Well, I think your viewing and buying public appreciate that you’re not a fan of ugly art, that’s for sure. In terms of Eastern and Western shoppers, do you think that Western shoppers of the brand will be as drawn to the collection as much so as Eastern shoppers?
I think one of the reasons we collaborated together is because I really have that balance. I am living in London and my art is more popular in Western culture, than in China.
On that note, what kind of woman do you think will wear the Ginger Flower garments? More Western shoppers perhaps because they are attracted to the “exotic” design?
This question I just talked to some of my female friends about. The Western girls will always be like “I love that, I want to wear that.” The Chinese girl will always say, “maybe it is too old for me, maybe my mom could wear it.” So it is two totally different opinions, but I think if you’re a confident, trendy lady, you can wear it no matter how old you are.
Working in fashion isn’t something new to you, you have your own label, no? Any more collections in the works?
Yes, definitely! I am selling my little fashion brand in Harvey Nichols, it is a very good platform for young brand. Once I finish all of the collaboration projects, I will focus on my fashion brand again.
It must be quite different in terms of how to market fashion verses art?
I will be selling my fashion products like my art; it will all be limited edition. It will be the highest level. I am just rebranding all the label tabs, packaging. It will be amazing! I won’t only sell the T-shirt, but all the high end products like scarves and women’s ready-to-wear clothing.
Just to go back to the skull design and the skull series you created for your new solo show, I understand the skull plays on the Buddhist belief in reincarnation and that the series means to illustrate how the soul lives on upon the death of a physical body and is reborn into a new life of beauty. Do you believe in reincarnation?
Yes, I do believe that. I do believe that life is just like a circle, if you do everything right and treat people well you will have good karma in your next life. If you do badly, life is fair, and then your next life will be terrible.
So in other words, we better all be good and kind! What good deeds do you do?

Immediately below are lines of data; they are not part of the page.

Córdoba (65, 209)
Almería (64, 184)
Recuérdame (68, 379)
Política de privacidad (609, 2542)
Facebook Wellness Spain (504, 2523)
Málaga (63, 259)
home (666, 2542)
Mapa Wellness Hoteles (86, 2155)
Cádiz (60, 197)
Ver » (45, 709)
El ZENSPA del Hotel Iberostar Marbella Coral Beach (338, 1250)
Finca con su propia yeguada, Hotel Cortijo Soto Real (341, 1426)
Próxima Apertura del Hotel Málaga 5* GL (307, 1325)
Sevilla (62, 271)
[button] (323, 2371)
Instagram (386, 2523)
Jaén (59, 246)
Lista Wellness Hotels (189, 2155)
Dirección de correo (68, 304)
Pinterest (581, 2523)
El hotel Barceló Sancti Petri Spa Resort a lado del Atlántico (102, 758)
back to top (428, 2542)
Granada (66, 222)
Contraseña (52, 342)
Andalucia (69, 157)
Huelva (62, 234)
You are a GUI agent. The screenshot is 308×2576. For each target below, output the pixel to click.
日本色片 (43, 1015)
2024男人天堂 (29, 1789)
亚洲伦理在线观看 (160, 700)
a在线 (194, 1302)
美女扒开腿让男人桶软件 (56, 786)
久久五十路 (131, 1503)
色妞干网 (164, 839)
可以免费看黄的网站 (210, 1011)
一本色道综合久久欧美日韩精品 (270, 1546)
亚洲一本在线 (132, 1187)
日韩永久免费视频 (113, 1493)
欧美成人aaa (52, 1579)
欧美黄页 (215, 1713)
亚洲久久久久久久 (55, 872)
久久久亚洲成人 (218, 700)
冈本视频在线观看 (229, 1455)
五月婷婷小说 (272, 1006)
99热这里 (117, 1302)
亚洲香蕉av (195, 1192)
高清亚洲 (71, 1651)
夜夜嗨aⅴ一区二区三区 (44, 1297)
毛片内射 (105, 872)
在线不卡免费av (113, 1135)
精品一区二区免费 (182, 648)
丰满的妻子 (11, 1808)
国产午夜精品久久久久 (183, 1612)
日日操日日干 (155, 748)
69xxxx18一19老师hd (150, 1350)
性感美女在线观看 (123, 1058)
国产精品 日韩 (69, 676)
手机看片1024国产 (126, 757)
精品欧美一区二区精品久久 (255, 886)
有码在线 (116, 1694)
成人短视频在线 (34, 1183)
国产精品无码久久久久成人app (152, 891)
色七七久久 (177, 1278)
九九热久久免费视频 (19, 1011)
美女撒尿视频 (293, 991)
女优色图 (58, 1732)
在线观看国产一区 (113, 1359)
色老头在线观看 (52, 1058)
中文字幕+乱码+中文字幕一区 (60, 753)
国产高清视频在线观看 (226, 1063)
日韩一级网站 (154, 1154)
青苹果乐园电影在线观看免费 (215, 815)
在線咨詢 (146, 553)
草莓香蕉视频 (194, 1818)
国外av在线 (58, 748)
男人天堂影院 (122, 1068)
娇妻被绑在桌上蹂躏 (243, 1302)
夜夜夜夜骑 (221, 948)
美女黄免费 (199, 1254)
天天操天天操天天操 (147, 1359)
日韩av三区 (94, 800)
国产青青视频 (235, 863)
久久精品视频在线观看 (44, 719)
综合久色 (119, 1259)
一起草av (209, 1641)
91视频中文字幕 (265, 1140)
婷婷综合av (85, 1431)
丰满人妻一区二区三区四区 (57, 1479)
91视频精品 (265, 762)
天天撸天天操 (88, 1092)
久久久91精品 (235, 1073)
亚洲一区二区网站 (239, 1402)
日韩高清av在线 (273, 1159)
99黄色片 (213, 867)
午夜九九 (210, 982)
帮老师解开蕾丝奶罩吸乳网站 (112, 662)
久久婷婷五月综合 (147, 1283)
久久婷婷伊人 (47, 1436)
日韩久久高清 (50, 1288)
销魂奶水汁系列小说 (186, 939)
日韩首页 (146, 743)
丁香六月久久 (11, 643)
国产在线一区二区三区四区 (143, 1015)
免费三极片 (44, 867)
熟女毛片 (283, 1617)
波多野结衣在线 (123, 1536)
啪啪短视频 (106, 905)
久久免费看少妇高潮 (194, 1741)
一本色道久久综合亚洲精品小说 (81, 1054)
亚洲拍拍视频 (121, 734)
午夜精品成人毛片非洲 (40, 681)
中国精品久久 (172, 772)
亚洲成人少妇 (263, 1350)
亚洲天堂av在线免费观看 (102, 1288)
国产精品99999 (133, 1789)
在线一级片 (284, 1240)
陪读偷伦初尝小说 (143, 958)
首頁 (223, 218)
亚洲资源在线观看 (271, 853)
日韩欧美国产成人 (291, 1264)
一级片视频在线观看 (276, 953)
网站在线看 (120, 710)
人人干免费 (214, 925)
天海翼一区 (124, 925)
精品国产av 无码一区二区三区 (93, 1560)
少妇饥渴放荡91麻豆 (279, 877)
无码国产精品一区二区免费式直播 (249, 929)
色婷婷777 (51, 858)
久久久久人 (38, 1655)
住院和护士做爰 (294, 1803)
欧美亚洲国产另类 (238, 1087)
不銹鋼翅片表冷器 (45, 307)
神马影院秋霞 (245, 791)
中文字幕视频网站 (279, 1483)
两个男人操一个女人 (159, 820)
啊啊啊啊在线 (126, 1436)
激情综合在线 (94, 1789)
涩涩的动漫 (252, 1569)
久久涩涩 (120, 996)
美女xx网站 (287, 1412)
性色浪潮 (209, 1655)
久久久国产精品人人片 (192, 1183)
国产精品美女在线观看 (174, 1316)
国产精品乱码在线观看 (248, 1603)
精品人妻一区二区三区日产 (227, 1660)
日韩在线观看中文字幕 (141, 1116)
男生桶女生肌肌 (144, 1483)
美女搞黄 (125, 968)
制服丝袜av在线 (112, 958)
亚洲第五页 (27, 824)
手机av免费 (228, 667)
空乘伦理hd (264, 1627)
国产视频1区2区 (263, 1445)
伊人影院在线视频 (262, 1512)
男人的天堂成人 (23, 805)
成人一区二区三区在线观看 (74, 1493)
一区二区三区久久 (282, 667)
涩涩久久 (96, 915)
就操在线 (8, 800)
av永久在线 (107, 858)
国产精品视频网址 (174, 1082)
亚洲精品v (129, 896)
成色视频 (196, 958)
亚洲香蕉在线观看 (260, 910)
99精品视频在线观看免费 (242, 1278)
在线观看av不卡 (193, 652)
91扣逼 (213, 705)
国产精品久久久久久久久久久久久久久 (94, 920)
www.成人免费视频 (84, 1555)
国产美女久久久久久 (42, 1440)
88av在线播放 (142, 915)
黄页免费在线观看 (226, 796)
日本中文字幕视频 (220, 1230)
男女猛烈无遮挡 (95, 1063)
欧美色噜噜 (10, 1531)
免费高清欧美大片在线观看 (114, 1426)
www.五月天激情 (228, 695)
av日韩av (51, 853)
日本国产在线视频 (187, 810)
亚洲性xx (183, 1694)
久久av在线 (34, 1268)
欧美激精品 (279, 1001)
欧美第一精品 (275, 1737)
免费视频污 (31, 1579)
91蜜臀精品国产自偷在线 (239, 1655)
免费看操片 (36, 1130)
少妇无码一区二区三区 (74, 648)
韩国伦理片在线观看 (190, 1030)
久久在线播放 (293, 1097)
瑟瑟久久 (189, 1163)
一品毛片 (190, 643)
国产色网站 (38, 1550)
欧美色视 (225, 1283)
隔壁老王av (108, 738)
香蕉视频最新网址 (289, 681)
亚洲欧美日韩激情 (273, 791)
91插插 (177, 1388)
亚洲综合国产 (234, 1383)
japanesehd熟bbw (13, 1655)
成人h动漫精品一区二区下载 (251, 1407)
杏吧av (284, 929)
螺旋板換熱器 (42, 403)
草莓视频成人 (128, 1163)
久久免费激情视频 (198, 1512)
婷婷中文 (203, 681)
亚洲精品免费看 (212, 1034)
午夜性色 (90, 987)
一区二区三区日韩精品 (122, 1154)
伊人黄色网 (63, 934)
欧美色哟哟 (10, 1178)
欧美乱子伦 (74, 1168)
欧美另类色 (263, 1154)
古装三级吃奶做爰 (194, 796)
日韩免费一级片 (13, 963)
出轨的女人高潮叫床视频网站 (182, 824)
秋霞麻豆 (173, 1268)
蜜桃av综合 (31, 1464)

Treat friends truly and create beautiful things. For me, I feel my life is meaningful, it is not about making money, its about making beautiful pieces to please all the people. That makes me feel special. I am really proud of what I am doing as an artist. Ninety percent of foreigners here are just doing a banking job, which I feel is quite boring. I feel I am doing something to make life better.
What do you want to do in your next life?
I don’t want to be an artist. I don’t want to repeat myself. Something interesting and not a boring banker.
Maybe you could be a musician? That’s creative and not boring. Are you musically talented at all? Can you play any instruments?
No, because I am so focused on my art, that’s why I don’t have any free time do anything else.
In another life, maybe. Last skull question I swear…as this is also my last question. You designed the iconic Alexander McQueen skull, but it’s Alexander McQueen’s name that is attached to it, not Jacky Tsai. Is it like someone else signing their name on your art work or is it different because it’s fashion?
It was a fair trade. I was young; I wanted to experience a fashion house, so I did a three month placement job there. I definitely created the floral skull, but in a fashion world, they can claim that was for McQueen. McQueen got that motif, but now people recognize more that it is Jacky Tsai, and that I am doing a different floral skull at a different level now.